▶ **Tasks**
• 1. According to the reviews of The Pearl Diver, what name does the diver take on after she is sent to the island?
• 2. Pick up the reviews of The Pearl Diver where they stop, and continue them.

▶ **Excerpt to read**
..............................
I loaned this one out to an old friend shortly after acquiring it. When I got it back, it had a little yellow Post-It note on the inside if the cover cover: "loved it", she had written. What else needs to be said? I'm leaving this little two-word review where I found it all those years ago.
  DaleAllenRaby | Mar 7, 2021 |
While the prose of this novel are excellent and the structure original, the story is one of overwhelming sadness, and I was glad when I was finished. The story is set in post-war Japan and spans 40 decades of the life of a 19-year old pearl diver who is diagnosed with leprosy and is exiled to a leper colony on a small island not far from where she grew up (she can see her hometown island from her new home, Nagashima). She must change her name and takes on “Miss Fuji” for the island she climbed when she was 9 with her Uncle.

Her leprosy is a mild case and she is able to remain relatively healthy compared to the other patients on the island. She struggles to accept her new life and especially the loss of her diving which she loves most in life. While she makes friends and becomes quite useful on the island; eventually becoming a nurse there, her longing for her beloved diving never ends.

Talarigo does a wonderful job of letting the reader feel Miss Fuji’s full range emotions from anger to sorrow, to longing, and even that of joy and hope. She is a complicated character with contradictory feelings about things and people (like real people do) and I found that added much to being able to relate to her and feeling empathy for her.

Although this is a relatively short book, only 237 pages, it is not a light read. There are many themes to explore and consider, it would make a very good selection for a book club.
( )
  tshrope | Jan 13, 2020 |
Put this down about halfway through and went on to other things. I read Molokai,which tells a similar story, recently. The Pearl Diver is good, it just wasn't the right time for it. I'll be back.
  Eye_Gee | May 8, 2017 |
A hauntingly beautiful book. She is a pearl diver. She goes into the sea, draws in a large breath and dives deeply for as long as the breath lasts. She loves the feel of the sea and hates the winters that take her from it. The spot on her arm is small. The cut across it is not painful. But her life is turned upside down when the policemen take her away. She is number 2645. She becomes known as Miss "Fuji". Her life in the sea is no more. ( )
..............................
▶ **Records shown**
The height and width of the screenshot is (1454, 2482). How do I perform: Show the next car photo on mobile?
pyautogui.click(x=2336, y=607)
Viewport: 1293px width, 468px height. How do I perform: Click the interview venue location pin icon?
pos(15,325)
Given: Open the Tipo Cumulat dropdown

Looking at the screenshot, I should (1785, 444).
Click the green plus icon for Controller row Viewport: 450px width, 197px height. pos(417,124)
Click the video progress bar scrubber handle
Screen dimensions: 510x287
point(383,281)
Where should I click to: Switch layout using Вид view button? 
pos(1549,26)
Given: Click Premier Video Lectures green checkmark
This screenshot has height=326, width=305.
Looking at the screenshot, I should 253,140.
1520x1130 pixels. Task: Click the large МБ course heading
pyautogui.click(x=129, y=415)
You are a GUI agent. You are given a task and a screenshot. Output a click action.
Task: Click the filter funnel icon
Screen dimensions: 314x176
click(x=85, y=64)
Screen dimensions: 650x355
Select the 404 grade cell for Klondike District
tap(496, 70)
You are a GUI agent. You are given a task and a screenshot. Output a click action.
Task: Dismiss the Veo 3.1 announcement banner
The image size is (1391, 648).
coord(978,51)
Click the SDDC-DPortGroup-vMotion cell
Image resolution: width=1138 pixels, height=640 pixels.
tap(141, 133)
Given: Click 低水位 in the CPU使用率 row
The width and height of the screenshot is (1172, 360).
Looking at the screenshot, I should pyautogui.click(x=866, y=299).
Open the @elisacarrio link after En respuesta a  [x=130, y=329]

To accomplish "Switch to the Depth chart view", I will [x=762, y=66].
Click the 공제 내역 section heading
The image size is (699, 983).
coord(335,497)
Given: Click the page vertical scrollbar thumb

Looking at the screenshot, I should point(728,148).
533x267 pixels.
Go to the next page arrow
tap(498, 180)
..............................
▶ **Responses to the tasks**
• 1. Miss Fuji

• 2.
  punxsygal | Jan 16, 2016 |
People like to blame misfortune on its victims. When a sore on a young pearl diver’s arm is diagnosed as leprosy, she is chased down, declared dead, and confined to a small island populated by thousands of other patients. She stays there the rest of her life.

Miss Fuji, the pearl diver, meets her life’s trials –estrangement from her family, conflict with island administrators, personal doubt- with resignation. The treatment for the physical symptoms of her disease is available from the first months of her stay at the Nagashima leprosarium, but her society’s stigma against lepers cannot be treated by pill or injection and even being cured opens no doors back to mainland society for her. Although parts of her body remain dead to sensation, Miss Fuji feels stigma keenly, and the reader is kept hoping that time will find a cure for that, too.

In this gentle book, Talarigo describes prejudice, disappointment, and human frailty honestly, but his depiction is softened by the acceptance that changes in social attitude do not arrive quickly. There is little dialogue, but the reader won’t miss it: it’s almost unnecessary because Talarigo writes silence so well. This is a thoughtful literary exploration of the treatment of lepers in Japanese society.
( )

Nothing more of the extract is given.